Os fatos sucintamente relatados no
parágrafo anterior chocam-se com as recomendações da CNV, que constam da
Parte V, Capítulo 18 do Relatório Final. Basta uma simples leitura
dessas recomendações para entender que são medidas cruciais, condições
para a verdadeira democratização do nosso país. Contudo, o governo as
declarou natimortas, ainda no mandato anterior, por considerá-las
“problemas”. Por uma questão de espaço, citaremos apenas algumas, entre
as que nos parecem fundamentais:
— [1] “Reconhecimento, pelas Forças Armadas, de sua responsabilidade institucional pela ocorrência de graves violações de direitos humanos durante a Ditadura Militar (1964 a 1985)”. Medida autoexplicativa. Relatório final, p. 964.
— [2] “Determinação, pelos órgãos competentes, da responsabilidade jurídica.
– criminal, civil e administrativa – dos agentes públicos que deram causa às graves violações de direitos humanos ocorridas no período investigado pela CNV, afastando-se, em relação a esses agentes, a aplicação dos dispositivos concessivos de anistia inscritos nos artigos da Lei nº 6.683, de 28 de agosto de 1979, e em outras disposições constitucionais e
legais”. Trocando em miúdos, a CNV recomenda ao governo a anulação da
Lei da Anistia de 1979, de modo a fazer cessar a impunidade dos
torturadores, militares e civis. Ela cita expressamente, na
fundamentação dessa proposta, a decisão tomada pela Corte Interamericana
de Direitos Humanos (Corte IDH) sobre a matéria, em 2010, ao julgar
apelo referente aos desaparecidos da Guerrilha do Araguaia (“Caso
Lund”). Relatório final, p. 966.
—[12] “Dignificação do sistema prisional e do tratamento dado ao preso”. Proposta autoexplicativa. Relatório final, p. 969.

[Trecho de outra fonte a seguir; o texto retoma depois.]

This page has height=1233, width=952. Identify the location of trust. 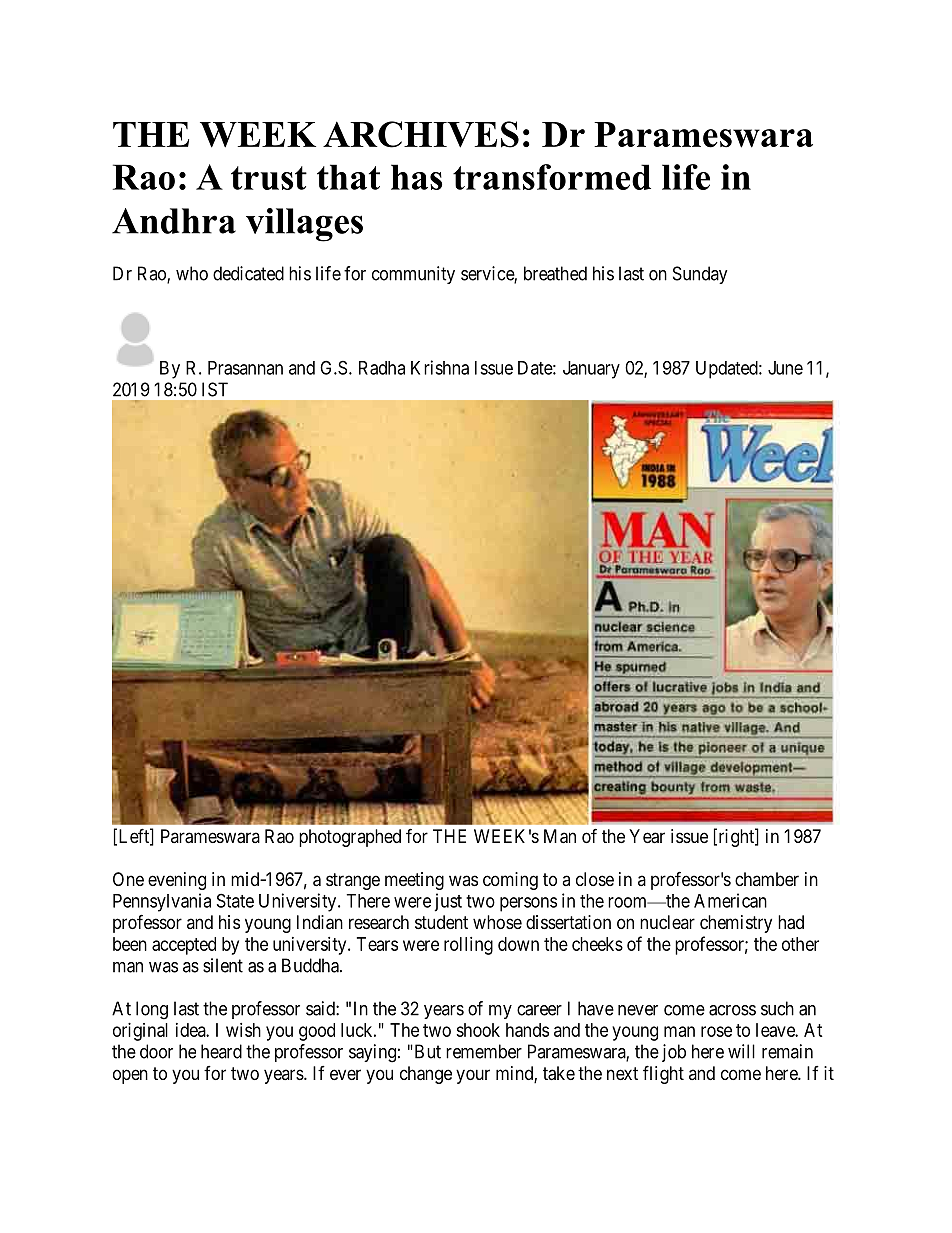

— [18] “Revogação da Lei de Segurança
Nacional” (LSN). A atual LSN, que é a Lei nº 7.170, de 14 de dezembro de
1983, reflete as concepções doutrinárias que prevaleceram no período
1964-1985. Relatório final, p. 971.
— [20] “Desmilitarização das polícias
militares estaduais”. Diz a CNV: “A atribuição de caráter militar às
polícias militares estaduais, bem como sua vinculação às Forças Armadas,
emanou de legislação da Ditadura Militar, que restou inalterada na
estruturação da atividade de segurança pública fixada na Constituição
brasileira de 1988. Essa anomalia vem perdurando [...]. Torna-se
necessário, portanto, promover as mudanças constitucionais e legais que
assegurem a desvinculação das polícias militares estaduais das Forças
Armadas e que acarretem a plena desmilitarização desses corpos
policiais, com a perspectiva de sua unificação em cada Estado”.
Relatório final, p. 971.
— [21] “Extinção da Justiça Militar
Estadual” e [22] “exclusão de civis da jurisdição da Justiça Militar
federal”. Explica a CNV: “A desmilitarização das polícias estaduais deve
implicar a completa extinção dos órgãos estaduais da Justiça Militar
ainda remanescentes. Reforma constitucional deve ser adotada com essa
finalidade, resultando na previsão unicamente da Justiça Militar
federal, cuja competência, conforme ressaltado no item subsequente,
deverá alcançar apenas os efetivos das Forças Armadas”. Relatório final,
p. 972.
— [26] “Estabelecimento de órgão
permanente com atribuição de dar continuidade às ações e recomendações
da CNV”. A comissão, que se extinguiu em dezembro de 2014, avalia que as
perspectivas abertas com seu trabalho e o grande volume de informações
colhidas “indicam a conveniência de estabelecimento de um órgão de
seguimento com funções administrativas, com membros nomeados pela Presidência da República, representativos da
sociedade civil, que, em sintonia com órgãos congêneres já existentes,
como o CNDH [Conselho Nacional dos Direitos Humanos], a CEMDP [Comissão
Especial de Mortos e Desaparecidos Políticos] e a Comissão de Anistia,
deverá dar sequência à atividade desenvolvida pela CNV”. Relatório
final, p. 973.
— [27] “Prosseguimento das atividades voltadas à localização, identificação e entrega aos familiares ou pessoas legitimadas, para sepultamento digno,
dos restos mortais dos desaparecidos políticos”.
Proposta
autoexplicativa, sabendo-se que a imensa maioria dos desaparecidos
políticos permanece não localizada. Relatório final, p. 974.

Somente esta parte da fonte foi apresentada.